I am using a VGG16 model with a few linear layers for a classification task. Due to the complexity of the problem, I had to apply the following transpose as shown in the code below.
class PatchNorm:
#def __init__(self):
def __call__(self, patch):
patch = np.swapaxes(patch[:, :, 0:3], -1, 0)
patch = np.stack([patch[2, :, :], patch[1, :, :], patch[0, :, :] ])
patch -= patch.min()
patch /= patch.max()
patch *= 255 # [0, 255] range
patch= patch.astype(np.uint8)
patch = np.swapaxes((patch), 0, -1)
patch = torch.tensor(patch)
patch = torch.permute(patch, (2, 0, 1))
patch = transforms.CenterCrop(size=(64, 64))(patch)
patch = transforms.Resize(size = (224, 224), interpolation = InterpolationMode.BICUBIC)(patch)/255
patch = transforms.Normalize((0.485, 0.456, 0.406),(0.229, 0.224, 0.225))(patch).to(dtype =torch.float32)
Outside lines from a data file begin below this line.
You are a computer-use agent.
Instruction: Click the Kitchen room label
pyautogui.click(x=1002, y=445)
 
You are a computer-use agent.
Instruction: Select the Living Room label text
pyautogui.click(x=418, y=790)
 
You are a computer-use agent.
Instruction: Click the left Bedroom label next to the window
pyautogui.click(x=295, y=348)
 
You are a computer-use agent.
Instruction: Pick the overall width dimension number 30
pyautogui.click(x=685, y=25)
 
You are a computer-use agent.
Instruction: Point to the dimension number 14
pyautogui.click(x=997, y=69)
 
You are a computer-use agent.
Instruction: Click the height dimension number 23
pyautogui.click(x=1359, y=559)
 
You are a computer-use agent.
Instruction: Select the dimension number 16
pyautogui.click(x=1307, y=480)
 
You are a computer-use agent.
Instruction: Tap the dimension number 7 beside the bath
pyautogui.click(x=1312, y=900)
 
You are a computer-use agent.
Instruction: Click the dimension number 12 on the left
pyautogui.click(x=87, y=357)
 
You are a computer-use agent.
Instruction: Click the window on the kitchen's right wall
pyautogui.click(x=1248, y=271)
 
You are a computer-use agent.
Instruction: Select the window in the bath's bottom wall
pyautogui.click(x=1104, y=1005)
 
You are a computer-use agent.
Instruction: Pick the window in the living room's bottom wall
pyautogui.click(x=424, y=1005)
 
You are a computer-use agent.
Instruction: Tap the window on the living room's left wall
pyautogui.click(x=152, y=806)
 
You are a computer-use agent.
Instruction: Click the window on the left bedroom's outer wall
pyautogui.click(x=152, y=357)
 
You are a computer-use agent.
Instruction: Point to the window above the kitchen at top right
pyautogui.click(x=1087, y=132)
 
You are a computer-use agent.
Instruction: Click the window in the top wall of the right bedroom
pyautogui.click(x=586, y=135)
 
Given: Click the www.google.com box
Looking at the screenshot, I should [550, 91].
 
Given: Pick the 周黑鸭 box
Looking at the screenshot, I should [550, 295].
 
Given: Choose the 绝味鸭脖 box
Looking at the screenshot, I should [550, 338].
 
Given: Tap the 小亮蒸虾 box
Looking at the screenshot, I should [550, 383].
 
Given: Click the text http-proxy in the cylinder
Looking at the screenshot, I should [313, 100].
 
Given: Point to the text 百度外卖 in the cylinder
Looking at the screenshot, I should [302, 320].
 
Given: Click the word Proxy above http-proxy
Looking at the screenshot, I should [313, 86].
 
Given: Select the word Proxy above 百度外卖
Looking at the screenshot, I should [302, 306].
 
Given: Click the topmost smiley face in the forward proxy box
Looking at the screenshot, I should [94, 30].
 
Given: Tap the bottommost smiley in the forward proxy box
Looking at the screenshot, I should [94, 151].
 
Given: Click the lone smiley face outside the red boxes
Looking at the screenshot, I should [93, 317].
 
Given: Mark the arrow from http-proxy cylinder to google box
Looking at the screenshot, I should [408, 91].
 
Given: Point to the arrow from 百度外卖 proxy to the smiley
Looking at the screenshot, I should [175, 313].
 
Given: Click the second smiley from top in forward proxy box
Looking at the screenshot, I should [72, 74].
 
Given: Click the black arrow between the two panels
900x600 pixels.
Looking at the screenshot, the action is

#patch = torch.permute(patch, (2, 0, 1))
return (patch)
I noticed that running this model on a TeslaV100 was almost as fast as running it on the cpu (Intel(R) Xeon(R) Silver 4215). I changed the num_workers in the dataloader to 8 and saw a significant rise in speed (from 1.5 hours to 14 mins). But with a higher num_workers the run was a bit laggy.
I was wondering whether a transforms as described above could be the cause of the slow-down? Thank you.
P.S. : Regarding the transforms, I have a .tiff Image with 10 channels, of which I only wish to take 3, reorder, min-max norm, multiply by 255, center crop to utilize only 64x64 pixels, divide by 255 (unnecessary I know), upsample to 224x224, use vgg16’s mean and std, reorder channels and return.